A place for train lovers

Salem’s Hay Museum offers unique,
historical displays

Newest addition is a museum
devoted to the Monon line

Debra Maylum
Staff Writer

SALEM, Ind. (December 2004) – People living around Jefferson County, Ind., don’t need to travel far to find an area rich in history and heritage. With so much available right in their backyards, anything off the beaten path tends to be easily overlooked. One of these sites, just a short drive from anywhere in this area, is the John Hay Center, a museum located at 307 E. Market St. in Salem, Ind., and operated by the Washington County Historical Society.

Kiwanis Fish Bus

Photo provided by Cecil Smith

Richard Cantwell (left) of Borden, Ind., who started his career on the Monon in the 1940s, admires an HO train piece held by John G. Campbell of Louisville.

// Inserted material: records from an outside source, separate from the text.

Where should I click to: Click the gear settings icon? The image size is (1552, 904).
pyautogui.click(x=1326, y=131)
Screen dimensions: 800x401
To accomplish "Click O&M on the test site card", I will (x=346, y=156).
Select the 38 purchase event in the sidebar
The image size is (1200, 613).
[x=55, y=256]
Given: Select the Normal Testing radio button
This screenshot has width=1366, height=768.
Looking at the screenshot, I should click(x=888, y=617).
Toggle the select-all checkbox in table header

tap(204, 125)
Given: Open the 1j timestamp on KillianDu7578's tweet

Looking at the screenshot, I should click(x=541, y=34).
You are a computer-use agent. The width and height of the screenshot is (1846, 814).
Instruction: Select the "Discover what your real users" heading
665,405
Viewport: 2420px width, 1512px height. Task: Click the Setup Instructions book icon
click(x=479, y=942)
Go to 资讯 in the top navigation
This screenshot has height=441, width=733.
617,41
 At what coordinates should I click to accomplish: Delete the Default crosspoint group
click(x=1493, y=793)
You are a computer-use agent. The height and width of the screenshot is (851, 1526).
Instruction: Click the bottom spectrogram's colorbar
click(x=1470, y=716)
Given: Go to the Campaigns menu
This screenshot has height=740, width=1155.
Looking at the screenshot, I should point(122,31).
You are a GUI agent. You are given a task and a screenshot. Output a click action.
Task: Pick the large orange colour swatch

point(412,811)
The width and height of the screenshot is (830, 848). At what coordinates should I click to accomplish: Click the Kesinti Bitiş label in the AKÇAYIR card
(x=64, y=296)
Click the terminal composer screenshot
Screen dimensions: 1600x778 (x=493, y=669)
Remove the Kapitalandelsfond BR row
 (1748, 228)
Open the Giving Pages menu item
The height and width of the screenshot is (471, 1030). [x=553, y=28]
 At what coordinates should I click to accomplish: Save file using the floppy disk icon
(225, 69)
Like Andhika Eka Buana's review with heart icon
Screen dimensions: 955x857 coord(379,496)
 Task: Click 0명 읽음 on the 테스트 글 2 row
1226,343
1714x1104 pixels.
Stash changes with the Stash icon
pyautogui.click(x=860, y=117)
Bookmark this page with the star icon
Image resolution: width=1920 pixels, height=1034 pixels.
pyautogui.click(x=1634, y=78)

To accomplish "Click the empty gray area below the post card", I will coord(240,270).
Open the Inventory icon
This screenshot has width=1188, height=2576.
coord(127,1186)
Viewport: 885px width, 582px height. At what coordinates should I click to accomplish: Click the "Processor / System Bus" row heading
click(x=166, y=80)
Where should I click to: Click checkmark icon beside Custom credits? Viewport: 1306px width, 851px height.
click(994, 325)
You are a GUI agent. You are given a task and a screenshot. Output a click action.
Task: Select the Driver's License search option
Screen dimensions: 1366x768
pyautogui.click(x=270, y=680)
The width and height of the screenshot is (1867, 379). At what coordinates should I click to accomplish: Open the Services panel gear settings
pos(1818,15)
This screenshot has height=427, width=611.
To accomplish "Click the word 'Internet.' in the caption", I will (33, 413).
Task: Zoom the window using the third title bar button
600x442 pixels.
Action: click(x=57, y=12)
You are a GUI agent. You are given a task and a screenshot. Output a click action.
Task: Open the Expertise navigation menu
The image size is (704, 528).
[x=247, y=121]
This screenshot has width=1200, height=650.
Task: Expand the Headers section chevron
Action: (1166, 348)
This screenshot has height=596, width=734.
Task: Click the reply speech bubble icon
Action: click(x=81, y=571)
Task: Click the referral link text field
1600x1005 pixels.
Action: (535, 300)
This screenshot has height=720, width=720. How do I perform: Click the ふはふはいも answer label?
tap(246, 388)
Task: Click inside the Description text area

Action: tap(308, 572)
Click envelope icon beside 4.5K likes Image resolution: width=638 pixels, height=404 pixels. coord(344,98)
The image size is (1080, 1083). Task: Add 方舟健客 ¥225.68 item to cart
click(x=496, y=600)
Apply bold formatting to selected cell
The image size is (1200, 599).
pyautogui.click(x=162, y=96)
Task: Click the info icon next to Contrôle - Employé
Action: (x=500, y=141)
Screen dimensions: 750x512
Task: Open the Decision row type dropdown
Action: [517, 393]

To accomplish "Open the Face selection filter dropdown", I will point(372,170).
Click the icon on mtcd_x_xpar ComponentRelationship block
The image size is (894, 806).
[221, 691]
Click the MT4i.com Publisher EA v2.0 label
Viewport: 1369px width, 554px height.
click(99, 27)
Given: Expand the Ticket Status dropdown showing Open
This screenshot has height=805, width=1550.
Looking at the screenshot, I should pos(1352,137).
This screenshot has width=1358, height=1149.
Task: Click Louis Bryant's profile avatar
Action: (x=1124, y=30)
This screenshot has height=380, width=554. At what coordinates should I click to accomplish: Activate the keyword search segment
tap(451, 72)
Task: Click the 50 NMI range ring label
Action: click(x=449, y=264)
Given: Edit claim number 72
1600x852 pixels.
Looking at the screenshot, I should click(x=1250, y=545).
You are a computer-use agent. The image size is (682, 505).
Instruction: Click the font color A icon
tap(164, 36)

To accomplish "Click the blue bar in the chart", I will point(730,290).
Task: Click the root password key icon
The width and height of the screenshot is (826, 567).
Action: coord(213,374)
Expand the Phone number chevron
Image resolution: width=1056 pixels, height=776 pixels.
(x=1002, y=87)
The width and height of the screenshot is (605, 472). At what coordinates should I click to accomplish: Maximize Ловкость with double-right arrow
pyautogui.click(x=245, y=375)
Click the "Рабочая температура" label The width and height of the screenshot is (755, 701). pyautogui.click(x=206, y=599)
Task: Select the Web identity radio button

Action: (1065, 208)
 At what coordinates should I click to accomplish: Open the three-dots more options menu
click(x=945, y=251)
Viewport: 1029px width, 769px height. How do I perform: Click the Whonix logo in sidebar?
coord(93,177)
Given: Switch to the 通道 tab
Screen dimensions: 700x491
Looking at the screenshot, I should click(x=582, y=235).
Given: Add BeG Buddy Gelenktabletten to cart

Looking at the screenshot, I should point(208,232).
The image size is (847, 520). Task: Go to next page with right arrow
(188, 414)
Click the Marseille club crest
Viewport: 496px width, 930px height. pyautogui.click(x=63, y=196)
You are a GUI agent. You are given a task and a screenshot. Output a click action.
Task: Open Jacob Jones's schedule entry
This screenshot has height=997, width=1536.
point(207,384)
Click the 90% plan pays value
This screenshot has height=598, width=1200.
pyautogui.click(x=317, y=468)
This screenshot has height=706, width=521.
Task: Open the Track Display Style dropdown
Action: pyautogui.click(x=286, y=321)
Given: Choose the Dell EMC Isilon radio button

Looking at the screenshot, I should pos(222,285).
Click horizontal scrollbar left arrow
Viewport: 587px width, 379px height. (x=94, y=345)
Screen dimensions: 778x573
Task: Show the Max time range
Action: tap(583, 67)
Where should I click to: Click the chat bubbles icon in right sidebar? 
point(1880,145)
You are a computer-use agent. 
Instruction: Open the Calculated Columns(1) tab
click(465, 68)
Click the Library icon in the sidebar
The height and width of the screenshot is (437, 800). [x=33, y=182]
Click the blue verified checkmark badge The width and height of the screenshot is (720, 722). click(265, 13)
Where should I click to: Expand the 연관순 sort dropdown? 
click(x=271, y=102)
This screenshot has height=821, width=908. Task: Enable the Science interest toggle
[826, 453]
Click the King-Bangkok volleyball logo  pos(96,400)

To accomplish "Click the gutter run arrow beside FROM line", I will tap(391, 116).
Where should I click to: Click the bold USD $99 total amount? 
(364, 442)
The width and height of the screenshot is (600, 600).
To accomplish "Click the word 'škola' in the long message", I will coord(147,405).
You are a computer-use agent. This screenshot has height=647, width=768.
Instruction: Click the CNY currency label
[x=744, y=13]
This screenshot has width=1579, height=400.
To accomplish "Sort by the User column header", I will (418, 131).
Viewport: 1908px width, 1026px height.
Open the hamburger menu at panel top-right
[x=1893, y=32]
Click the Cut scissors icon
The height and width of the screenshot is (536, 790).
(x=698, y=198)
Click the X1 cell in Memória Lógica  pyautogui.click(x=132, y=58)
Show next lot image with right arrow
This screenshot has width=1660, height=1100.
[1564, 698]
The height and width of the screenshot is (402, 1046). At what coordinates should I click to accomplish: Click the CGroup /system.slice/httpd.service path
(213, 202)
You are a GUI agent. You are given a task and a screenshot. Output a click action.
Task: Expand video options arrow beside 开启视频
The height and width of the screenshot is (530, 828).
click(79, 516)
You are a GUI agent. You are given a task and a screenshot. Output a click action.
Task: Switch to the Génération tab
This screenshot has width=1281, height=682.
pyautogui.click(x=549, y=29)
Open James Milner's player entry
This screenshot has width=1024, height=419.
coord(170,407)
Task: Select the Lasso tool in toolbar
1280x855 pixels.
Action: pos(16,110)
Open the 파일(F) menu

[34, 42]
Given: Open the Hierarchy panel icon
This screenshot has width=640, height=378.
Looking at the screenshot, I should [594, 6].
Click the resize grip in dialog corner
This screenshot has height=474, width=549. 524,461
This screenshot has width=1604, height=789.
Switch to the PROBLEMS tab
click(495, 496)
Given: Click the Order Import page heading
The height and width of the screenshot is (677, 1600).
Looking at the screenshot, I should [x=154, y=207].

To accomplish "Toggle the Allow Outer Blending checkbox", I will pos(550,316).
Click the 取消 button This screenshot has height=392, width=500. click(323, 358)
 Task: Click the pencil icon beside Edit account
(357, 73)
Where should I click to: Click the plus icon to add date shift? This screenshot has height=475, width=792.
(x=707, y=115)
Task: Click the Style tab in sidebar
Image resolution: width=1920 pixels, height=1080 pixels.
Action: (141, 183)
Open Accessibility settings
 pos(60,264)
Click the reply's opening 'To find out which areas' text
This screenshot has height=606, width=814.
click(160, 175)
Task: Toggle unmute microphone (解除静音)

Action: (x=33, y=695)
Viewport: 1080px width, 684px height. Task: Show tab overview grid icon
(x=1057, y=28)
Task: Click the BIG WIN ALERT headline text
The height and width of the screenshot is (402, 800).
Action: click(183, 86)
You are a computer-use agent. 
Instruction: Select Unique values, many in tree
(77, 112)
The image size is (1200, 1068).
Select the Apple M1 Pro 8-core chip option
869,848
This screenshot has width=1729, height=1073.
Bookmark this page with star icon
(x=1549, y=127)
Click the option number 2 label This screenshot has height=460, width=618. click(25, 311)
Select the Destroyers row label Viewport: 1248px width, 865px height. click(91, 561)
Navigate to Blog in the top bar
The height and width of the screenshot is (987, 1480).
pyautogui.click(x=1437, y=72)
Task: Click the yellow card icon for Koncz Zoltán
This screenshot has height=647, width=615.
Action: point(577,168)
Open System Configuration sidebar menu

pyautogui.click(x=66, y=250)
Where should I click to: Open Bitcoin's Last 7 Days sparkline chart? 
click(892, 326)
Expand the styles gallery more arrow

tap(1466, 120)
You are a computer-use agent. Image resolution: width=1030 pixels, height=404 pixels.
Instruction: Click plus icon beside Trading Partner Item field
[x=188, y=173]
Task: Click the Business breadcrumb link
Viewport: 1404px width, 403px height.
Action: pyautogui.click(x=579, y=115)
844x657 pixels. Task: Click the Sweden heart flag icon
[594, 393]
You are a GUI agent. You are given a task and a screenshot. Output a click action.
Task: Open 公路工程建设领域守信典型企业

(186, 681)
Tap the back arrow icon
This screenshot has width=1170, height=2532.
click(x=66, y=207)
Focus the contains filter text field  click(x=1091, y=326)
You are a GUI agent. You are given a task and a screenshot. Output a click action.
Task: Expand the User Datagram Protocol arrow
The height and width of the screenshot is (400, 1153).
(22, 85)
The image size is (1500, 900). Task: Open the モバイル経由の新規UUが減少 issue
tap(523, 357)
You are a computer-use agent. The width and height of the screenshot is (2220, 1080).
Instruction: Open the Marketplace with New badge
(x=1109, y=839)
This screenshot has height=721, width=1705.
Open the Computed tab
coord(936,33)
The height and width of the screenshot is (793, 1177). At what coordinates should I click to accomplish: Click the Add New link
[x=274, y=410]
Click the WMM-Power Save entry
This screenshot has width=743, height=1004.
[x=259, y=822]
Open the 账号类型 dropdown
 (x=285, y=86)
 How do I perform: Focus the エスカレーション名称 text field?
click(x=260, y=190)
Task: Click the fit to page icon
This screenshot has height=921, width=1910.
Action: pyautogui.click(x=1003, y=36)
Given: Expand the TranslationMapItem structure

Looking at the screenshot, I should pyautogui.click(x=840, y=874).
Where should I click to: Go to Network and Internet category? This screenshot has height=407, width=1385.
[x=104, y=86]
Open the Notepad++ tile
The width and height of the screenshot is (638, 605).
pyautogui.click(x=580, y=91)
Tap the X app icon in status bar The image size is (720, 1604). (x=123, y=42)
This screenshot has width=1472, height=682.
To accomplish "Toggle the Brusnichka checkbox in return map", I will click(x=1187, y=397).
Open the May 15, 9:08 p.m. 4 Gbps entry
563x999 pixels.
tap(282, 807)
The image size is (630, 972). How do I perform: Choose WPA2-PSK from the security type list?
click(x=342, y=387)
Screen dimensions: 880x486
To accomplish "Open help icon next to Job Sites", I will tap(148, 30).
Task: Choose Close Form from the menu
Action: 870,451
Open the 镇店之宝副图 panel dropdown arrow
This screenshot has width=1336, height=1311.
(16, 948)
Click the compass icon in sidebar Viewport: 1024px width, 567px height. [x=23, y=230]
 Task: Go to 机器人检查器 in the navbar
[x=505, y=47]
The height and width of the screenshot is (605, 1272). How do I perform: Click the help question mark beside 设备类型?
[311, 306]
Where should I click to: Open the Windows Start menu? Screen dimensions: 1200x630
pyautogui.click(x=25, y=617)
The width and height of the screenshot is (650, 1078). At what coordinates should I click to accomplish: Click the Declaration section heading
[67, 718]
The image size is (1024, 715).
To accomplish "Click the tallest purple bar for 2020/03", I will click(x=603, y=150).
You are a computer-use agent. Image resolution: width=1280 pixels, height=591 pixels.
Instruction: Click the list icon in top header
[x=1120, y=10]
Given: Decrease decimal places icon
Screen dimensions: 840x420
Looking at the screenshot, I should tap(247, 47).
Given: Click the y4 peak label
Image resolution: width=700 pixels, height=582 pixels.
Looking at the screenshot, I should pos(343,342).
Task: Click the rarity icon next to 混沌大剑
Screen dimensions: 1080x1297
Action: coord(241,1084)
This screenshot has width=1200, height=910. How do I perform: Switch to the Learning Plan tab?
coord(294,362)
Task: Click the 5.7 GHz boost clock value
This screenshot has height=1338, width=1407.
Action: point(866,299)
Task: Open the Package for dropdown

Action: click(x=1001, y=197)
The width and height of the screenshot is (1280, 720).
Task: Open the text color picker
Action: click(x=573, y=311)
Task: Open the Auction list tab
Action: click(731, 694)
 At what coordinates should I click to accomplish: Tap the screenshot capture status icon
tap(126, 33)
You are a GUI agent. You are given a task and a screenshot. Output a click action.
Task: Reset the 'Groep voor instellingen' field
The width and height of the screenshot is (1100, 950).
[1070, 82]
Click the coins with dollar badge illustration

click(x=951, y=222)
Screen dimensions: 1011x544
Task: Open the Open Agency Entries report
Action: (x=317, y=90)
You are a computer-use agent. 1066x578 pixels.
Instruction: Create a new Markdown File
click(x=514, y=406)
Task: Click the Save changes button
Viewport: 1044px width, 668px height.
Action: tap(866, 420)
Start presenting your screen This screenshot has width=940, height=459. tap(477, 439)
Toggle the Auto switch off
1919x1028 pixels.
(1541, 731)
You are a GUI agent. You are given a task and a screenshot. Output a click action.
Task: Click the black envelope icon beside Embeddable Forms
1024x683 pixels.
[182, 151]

The center is home to the Stevens Memorial Museum that includes an extensive genealogical library that attracts visitors from across the United States who come to do genealogy, according to society president Willie Harlen. Also part of the museum is the Pioneer Village, where the John Hay House sits.
The newest addition at the John Hay Center is The Depot, a railway museum commemorating the role Washington County played in the fabrication of the Monon Railway.
Displays in the museum highlight antiques and vintage items such as quilts and clothing, sports memorabilia, military items and re-creations of rooms, complete with artifacts, representing what an Indiana home would have looked like a century ago.
Part of the museum is the story of John Milton Hay, who served as personal secretary to President Abraham Lincoln and Secretary of State under President’s McKinley and Roosevelt. The house is the only building in the Pioneer Village standing at its original location. The historical society purchased the house in 1966 and it earned listing in 1971 on the National Register of Historic Places.
The buildings in the village that were not brought intact to the site were reconstructed there between 1979 and 1986. The reconstructed pioneer community portrays a settlement on the southern Indiana frontier during the 1840s.
The Depot, the most recent addition to the John Hay Center, houses a compilation of railroad memorabilia as well as toy and model trains. The Depot commemorates the role Salem played in the 1847 organization of the New Albany & Salem Railroad, which later became the Monon.
Businessmen in the Salem area began formulating plans in the 1840s for the construction of a railroad that would link them to the river town of New Albany, Ind. Construction began on the New Albany & Salem Railroad in 1847. When that portion of the railroad was completed, officials figured they might as well just go the whole state, said Cecil J. Smith, the Station Master at The Depot.
Construction continued and the first train to make a trip over the full state of Indiana, from Michigan City to New Albany, left on July 3, 1854. The 30-mile railroad proposed by the Salem businessmen would now make history as it traveled from Lake Michigan to the Ohio River.

Kiwanis Fish Bus

Photo provided by Cecil Smith

A miniature train display shows the Monon
line (above) stopped at Pekin.

The Depot building is a replica of the actual Salem depot and was build by students from the Prosser School of Technology over the course of two years, said Smith. “They did a marvelous job, we are proud of them and they are proud what they did. They come back often with their families,” he said.
Inside the building are displays from both the Monon and other railways that have been collected by Cecil and Martha Smith over a period of 30 years. Displays include dishes, glasses and silverware used to serve guests aboard the Monon and other southern Indiana railroads, as well as furnishings, signs, advertising items, timetables and other equipment from depots.
Perhaps the most impressive display at The Depot is the large model railroad depicting the Monon as it travels through Washington County. Models of actual buildings and detailed landscaping recreate a vision of Salem, Pekin and Campbellsburg as they looked between 1957 and 1964. The model train travels on miniature rails laid according to actual Monon track plans.

Kiwanis Fish Bus

Photo provided by Cecil Smith

A freight train is parked at Campbellsburg, Ind.

The creators of this extravagant display are volunteers, as are all of the employees at The Depot, who have been working on it for over two years and say it will take at least five more before the project is complete.
Gerry Riesterer, who used to live and work in Salem, creates many of the handmade buildings on display. He is now retired in Wisconsin but still creates buildings and mails them to The Depot.
John G. Campbell and John K. Campbell take photos and measurements, which they send to Riesterer in Wisconsin. Riesterer then sends back the completed buildings that sit among handmade landscaping and trees, created by Andy Long of Crawford County, Ind. Long uses actual weeds to create the trees that look incredibly real. He builds them in his home and periodically comes into The Depot with 30 or 40 trees to plant.
To buy the trees would be tremendously expensive, so Long’s work is greatly appreciated, Smith said.
Before leaving The Depot, visitors can climb aboard the real Monon caboose parked at the side of the building and watch as real CSX trains pass nearby. Visitors can visit one or all of the areas at the John Hay Center for an hour or a whole day of entertainment and education.